▶ [TEXTAUSZUG]:
* * *
Einführung in das Thema Streit und persönliche Definition
Rund ums Thema Streit: Tipps von einem Ex-Jähzornigen. Theologie, die dich im Glauben wachsen lässt. Nachfolge praktisch – dein geistlicher Impuls für den Tag.
Mein Name ist Jürgen Fischer, und heute geht es darum, sich nicht überall einzumischen. Eine Woche rund ums Thema Streit.
Bevor ich überhaupt anfange, möchte ich den Begriff Streit definieren. Mit Streit meine ich nicht den sinnvollen Austausch unterschiedlicher Meinungen, sondern das, was man gemeinhin darunter versteht. Also unschöne Worte, Geschrei, Beleidigungen, Rechthaberei – aber natürlich auch die stillen Varianten wie Flucht, Schweigen oder Dinge in sich hineinfressen.
Bei einem Streit geht es aus meiner Sicht also nicht darum, sinnvoll einen Konflikt zu lösen, sondern sich mit der eigenen Meinung auch schon mal auf Kosten der Wahrheit oder der Liebe durchzusetzen – aber wohl immer auf Kosten der Höflichkeit.
* * *
▶ [AUFLISTUNG]:
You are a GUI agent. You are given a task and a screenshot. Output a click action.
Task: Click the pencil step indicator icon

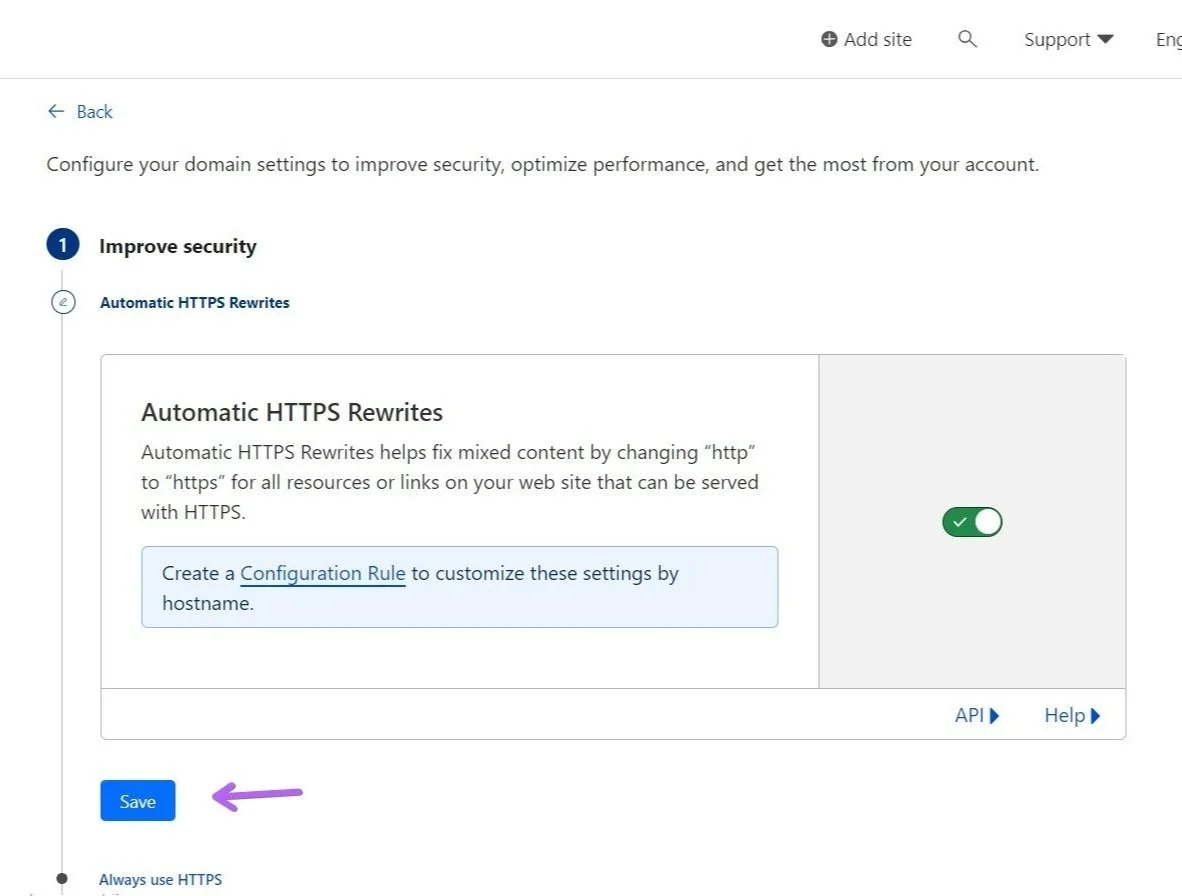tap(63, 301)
* * *
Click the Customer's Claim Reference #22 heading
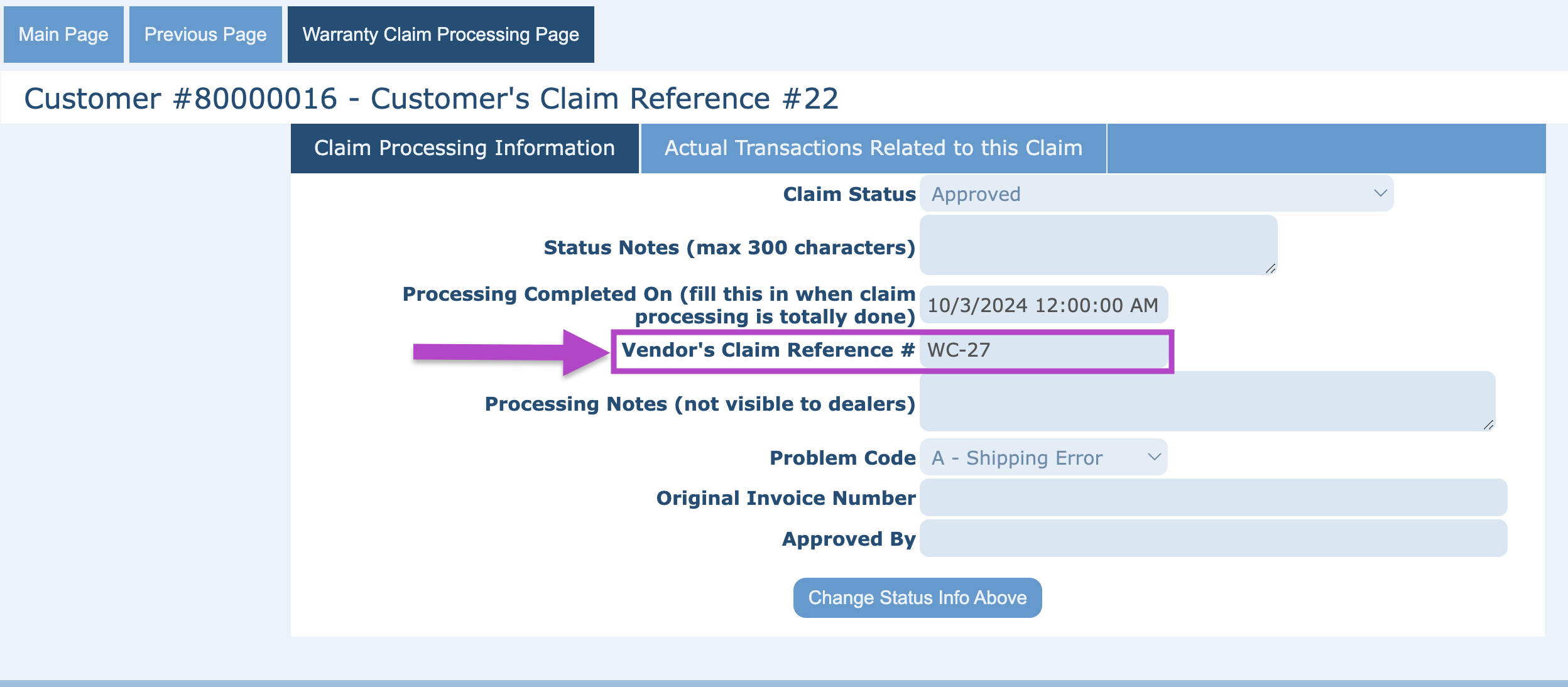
* * *
▶ [AUFGABEN]:
**A.** Was ist laut dem Textauszug über Streit ausdrücklich nicht mit dem Begriff Streit gemeint?
**B.** Stimmen die folgenden Aussagen mit dem Textauszug über Streit überein? Beantworte jede mit Ja oder Nein und zitiere die entscheidenden Worte.
(i) Der Impuls stammt von Jürgen Fischer.
(ii) Schweigen zählt nicht zu den Formen von Streit.
(iii) Bei einem Streit geht es darum, einen Konflikt sinnvoll zu lösen.

▶ [LÖSUNGEN]:
**A.** Der sinnvolle Austausch unterschiedlicher Meinungen.

**B.**
(i) Ja: „Mein Name ist Jürgen Fischer“
(ii) Nein: „aber natürlich auch die stillen Varianten wie Flucht, Schweigen oder Dinge in sich hineinfressen“
(iii) Nein: „nicht darum, sinnvoll einen Konflikt zu lösen“